The problem
From the entries below, copy exactly the lines from the one that contains "Přidat do košíku (91, 738)" through the one that contains "Palazzo Municipale (414, 760)", both included, and only those.

(Source records)
----------

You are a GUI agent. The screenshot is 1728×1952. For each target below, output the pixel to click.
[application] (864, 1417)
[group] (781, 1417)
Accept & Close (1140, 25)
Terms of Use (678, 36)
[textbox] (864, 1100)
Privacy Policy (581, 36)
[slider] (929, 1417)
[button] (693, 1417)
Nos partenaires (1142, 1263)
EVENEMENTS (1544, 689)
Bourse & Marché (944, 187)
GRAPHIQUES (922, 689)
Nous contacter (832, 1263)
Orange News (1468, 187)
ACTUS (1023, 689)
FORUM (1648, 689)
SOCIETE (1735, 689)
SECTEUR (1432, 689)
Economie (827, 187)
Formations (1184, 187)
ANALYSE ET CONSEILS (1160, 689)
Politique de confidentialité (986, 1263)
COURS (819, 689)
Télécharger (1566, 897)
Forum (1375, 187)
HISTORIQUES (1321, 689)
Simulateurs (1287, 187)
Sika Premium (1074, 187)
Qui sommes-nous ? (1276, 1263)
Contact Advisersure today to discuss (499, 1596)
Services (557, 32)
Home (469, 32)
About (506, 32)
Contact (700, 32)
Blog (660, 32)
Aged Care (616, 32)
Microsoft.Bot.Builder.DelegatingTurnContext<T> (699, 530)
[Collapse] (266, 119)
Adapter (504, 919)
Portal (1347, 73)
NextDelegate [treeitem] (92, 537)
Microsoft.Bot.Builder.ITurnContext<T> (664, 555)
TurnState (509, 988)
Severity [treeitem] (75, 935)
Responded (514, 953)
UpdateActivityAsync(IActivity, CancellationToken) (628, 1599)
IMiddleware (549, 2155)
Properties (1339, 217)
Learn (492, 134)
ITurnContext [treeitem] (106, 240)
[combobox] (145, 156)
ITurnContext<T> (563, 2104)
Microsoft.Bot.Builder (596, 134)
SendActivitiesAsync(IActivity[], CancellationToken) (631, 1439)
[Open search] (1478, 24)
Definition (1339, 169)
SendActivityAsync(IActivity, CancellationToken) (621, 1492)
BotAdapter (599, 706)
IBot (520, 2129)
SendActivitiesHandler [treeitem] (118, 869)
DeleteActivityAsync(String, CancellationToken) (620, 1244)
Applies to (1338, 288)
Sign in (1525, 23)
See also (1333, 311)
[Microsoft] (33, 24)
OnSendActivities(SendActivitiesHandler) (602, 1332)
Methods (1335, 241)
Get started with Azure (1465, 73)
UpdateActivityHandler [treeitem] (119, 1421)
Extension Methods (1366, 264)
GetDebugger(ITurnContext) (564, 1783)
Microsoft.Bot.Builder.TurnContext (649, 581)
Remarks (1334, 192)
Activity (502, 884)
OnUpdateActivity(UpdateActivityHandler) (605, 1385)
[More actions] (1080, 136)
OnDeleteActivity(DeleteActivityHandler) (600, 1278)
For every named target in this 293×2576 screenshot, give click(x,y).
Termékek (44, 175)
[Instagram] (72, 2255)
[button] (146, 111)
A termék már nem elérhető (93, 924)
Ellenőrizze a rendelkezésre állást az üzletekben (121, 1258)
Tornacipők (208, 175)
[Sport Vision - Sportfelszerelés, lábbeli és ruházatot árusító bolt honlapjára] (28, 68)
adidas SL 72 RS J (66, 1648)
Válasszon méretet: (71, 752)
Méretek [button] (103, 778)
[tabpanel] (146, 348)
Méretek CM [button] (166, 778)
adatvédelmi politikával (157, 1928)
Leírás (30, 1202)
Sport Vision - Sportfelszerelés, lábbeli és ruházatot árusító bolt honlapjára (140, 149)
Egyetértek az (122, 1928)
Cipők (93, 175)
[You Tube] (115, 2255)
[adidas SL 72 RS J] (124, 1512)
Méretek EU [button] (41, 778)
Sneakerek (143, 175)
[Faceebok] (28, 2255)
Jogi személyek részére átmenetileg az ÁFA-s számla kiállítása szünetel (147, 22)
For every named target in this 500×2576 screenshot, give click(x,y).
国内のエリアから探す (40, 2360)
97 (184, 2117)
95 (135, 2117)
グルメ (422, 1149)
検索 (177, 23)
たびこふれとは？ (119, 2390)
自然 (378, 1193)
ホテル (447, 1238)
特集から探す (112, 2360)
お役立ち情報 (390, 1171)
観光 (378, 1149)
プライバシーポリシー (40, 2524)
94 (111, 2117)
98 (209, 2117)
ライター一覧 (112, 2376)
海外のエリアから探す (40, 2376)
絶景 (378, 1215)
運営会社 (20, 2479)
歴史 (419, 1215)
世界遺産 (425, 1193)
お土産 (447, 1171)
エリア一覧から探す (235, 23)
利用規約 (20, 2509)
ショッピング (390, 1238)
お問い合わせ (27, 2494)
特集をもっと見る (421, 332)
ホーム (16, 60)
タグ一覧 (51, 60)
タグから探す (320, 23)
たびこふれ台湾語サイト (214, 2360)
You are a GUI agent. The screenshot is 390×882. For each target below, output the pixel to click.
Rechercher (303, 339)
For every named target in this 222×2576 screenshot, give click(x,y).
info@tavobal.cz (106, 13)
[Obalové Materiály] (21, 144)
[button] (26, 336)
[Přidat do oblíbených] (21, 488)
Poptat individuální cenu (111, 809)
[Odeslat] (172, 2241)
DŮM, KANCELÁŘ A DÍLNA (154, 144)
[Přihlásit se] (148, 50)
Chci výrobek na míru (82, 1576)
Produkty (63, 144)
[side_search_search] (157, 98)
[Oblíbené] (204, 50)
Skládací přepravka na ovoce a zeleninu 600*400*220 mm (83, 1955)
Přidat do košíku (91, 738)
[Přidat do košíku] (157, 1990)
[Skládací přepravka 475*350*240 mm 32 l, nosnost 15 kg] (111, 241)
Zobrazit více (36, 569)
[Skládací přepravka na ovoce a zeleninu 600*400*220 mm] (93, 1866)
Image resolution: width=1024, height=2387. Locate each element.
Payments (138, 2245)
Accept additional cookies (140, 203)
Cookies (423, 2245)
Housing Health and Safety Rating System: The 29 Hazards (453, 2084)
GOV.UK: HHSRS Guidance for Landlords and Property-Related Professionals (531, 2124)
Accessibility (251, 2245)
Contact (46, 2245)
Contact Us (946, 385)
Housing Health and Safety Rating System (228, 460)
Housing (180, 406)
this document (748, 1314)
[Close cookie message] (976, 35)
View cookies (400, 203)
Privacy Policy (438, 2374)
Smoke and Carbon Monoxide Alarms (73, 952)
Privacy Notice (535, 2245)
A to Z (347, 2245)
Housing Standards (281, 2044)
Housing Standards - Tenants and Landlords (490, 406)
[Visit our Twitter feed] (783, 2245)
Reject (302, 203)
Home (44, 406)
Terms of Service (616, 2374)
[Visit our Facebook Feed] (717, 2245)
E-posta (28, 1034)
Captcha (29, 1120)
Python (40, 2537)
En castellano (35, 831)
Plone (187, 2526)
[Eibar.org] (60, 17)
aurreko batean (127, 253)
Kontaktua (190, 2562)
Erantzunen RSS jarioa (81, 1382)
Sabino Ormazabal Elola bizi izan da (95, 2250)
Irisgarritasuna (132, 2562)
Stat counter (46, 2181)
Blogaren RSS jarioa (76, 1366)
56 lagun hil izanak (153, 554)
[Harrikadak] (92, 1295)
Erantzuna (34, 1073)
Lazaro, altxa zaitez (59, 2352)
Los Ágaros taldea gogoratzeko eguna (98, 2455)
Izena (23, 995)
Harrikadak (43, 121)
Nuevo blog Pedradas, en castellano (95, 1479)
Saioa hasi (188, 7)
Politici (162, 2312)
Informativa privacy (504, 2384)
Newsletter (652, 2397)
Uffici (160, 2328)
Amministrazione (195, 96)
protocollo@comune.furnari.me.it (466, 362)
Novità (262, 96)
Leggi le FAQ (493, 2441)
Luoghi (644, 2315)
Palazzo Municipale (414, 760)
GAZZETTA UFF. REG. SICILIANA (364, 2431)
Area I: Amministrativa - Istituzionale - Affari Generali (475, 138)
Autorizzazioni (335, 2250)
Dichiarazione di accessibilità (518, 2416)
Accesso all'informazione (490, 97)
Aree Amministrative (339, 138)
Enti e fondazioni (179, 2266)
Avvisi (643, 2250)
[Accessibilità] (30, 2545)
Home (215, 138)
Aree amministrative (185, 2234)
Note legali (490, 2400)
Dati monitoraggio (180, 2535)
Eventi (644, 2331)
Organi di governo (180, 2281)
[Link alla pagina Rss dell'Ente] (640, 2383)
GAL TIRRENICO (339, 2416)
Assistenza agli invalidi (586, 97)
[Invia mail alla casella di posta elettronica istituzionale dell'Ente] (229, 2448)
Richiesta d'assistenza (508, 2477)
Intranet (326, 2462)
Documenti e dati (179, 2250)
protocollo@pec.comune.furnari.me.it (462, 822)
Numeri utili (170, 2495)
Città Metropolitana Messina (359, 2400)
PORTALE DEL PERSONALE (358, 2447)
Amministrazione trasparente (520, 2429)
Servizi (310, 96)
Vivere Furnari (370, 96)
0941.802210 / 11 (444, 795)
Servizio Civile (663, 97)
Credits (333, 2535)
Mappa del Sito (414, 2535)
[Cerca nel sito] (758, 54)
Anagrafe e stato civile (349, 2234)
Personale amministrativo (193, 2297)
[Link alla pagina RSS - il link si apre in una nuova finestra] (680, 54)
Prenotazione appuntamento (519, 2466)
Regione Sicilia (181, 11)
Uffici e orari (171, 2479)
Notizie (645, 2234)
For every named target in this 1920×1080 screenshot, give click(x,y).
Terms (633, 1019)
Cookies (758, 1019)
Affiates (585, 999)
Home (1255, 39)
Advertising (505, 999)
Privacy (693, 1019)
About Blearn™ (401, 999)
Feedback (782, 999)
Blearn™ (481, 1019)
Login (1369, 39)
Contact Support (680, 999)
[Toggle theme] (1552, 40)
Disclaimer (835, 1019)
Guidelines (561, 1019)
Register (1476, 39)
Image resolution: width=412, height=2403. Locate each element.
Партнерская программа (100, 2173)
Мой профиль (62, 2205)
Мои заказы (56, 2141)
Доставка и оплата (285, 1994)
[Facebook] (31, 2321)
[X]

----------

Task output
Přidat do košíku (91, 738)
[Přidat do košíku] (157, 1990)
[Skládací přepravka 475*350*240 mm 32 l, nosnost 15 kg] (111, 241)
Zobrazit více (36, 569)
[Skládací přepravka na ovoce a zeleninu 600*400*220 mm] (93, 1866)
Image resolution: width=1024, height=2387. Locate each element.
Payments (138, 2245)
Accept additional cookies (140, 203)
Cookies (423, 2245)
Housing Health and Safety Rating System: The 29 Hazards (453, 2084)
GOV.UK: HHSRS Guidance for Landlords and Property-Related Professionals (531, 2124)
Accessibility (251, 2245)
Contact (46, 2245)
Contact Us (946, 385)
Housing Health and Safety Rating System (228, 460)
Housing (180, 406)
this document (748, 1314)
[Close cookie message] (976, 35)
View cookies (400, 203)
Privacy Policy (438, 2374)
Smoke and Carbon Monoxide Alarms (73, 952)
Privacy Notice (535, 2245)
A to Z (347, 2245)
Housing Standards (281, 2044)
Housing Standards - Tenants and Landlords (490, 406)
[Visit our Twitter feed] (783, 2245)
Reject (302, 203)
Home (44, 406)
Terms of Service (616, 2374)
[Visit our Facebook Feed] (717, 2245)
E-posta (28, 1034)
Captcha (29, 1120)
Python (40, 2537)
En castellano (35, 831)
Plone (187, 2526)
[Eibar.org] (60, 17)
aurreko batean (127, 253)
Kontaktua (190, 2562)
Erantzunen RSS jarioa (81, 1382)
Sabino Ormazabal Elola bizi izan da (95, 2250)
Irisgarritasuna (132, 2562)
Stat counter (46, 2181)
Blogaren RSS jarioa (76, 1366)
56 lagun hil izanak (153, 554)
[Harrikadak] (92, 1295)
Erantzuna (34, 1073)
Lazaro, altxa zaitez (59, 2352)
Los Ágaros taldea gogoratzeko eguna (98, 2455)
Izena (23, 995)
Harrikadak (43, 121)
Nuevo blog Pedradas, en castellano (95, 1479)
Saioa hasi (188, 7)
Politici (162, 2312)
Informativa privacy (504, 2384)
Newsletter (652, 2397)
Uffici (160, 2328)
Amministrazione (195, 96)
protocollo@comune.furnari.me.it (466, 362)
Novità (262, 96)
Leggi le FAQ (493, 2441)
Luoghi (644, 2315)
Palazzo Municipale (414, 760)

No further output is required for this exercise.